In our last mock draft prior to the NFL Combine, the Jaguars selected standout linebacker Isiah Simmons with their ninth overall selection. Now, with Simmons blowing away scouts at the NFL Combine, the likelihood of him remaining on the board at No. 9, is slim.
For the Jaguars, their needs are plentiful, and happen to appear on both sides of the football, giving them ample opportunity to go in nearly any direction with their first few picks and come out better than they were prior to the draft.
Yesterday, the NFL released the compensatory picks for all 32 teams. The Jaguars were not eligible to receive any picks due to their moves during the 2019 offseason. Jacksonville signed quarterback Nick Foles and did not lose anyone of significance based on the NFL’s formula.

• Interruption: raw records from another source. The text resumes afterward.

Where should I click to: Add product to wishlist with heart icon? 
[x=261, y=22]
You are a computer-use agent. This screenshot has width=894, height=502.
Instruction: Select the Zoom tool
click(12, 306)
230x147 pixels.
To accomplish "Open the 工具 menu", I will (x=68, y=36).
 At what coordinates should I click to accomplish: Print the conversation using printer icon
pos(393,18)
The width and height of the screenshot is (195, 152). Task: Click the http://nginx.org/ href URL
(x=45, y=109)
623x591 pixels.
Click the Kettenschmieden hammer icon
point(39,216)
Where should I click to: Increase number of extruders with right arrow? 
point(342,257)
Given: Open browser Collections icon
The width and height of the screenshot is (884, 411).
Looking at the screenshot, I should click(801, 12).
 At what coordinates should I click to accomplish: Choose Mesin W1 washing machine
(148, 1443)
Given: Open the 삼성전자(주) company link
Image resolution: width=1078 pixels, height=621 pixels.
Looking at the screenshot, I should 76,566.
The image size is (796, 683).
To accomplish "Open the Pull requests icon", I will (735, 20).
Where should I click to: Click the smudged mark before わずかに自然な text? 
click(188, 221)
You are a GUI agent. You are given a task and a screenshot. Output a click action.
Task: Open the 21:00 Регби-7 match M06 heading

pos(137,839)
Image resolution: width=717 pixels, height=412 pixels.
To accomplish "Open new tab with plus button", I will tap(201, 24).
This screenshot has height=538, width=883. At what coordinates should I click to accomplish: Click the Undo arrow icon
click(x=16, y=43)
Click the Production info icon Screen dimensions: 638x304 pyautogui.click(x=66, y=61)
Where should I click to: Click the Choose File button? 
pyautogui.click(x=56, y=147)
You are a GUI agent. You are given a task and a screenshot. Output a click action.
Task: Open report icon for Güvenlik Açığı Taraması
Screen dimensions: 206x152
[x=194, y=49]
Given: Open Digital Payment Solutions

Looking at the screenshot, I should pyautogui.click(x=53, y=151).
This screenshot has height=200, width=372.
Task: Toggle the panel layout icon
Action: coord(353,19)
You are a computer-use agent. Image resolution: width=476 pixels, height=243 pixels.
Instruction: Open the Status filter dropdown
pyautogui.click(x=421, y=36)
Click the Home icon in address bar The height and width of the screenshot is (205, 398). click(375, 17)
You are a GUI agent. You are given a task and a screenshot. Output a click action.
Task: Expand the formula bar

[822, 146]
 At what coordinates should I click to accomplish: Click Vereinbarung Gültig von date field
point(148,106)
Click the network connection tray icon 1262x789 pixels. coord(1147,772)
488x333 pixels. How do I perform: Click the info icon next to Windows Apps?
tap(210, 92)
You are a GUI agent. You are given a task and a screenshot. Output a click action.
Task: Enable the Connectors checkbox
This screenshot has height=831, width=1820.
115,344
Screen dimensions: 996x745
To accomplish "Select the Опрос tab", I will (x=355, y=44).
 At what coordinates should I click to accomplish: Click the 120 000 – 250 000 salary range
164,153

The Jaguars will receive the Broncos’ fourth-round pick at the start of the new league year on the 18th, which is reflected in this mock draft.
For the purposes of this mock draft, we used The Draft Network’s predictive mock draft simulator for realistic slotting, according to them.
Round one, pick 9: Mekhi Becton, OT, Louisville
While the 2020 NFL Draft gets most of its draw from the impressive wide receiver group this offseason, the offensive tackle position group near the top of the draft is equally as impressive. The Jaguars cannot pass up on solidifying the left side of their offensive line if given the opportunity. In this case, both Simmons and cornerback Jeffery Okudah were unavailable.
Becton, 6-foot-7, 364 pounds, has the ideal size and arm length (35 5/8”) for the Jaguars metrics, and he possess elite mobility for a man his size. At the NFL Combine in February, Becton ran the 40-yard dash in a blazing 5.1 seconds, the fastest run by a man his side along the offensive line in history.
His impressive athleticism is shown on film routinely as Becon gets out in front of defenders and blows them like a midnight train to Georgia. The Jaguars, in this scenario would likely move left tackle Cam Robinson to guard.
Round one, pick 20: Javon Kinlaw, DL, South Carolina
The Jaguars would be lucky if Kinlaw lasts this long, but Jacksonville cannot pass up on an opportunity to take him if he does fall this far. With a chance to secure both lines of scrimmage on the first day of the draft, Kinlaw offers immense upside from a three-technique perspective, and can hold up well against the run.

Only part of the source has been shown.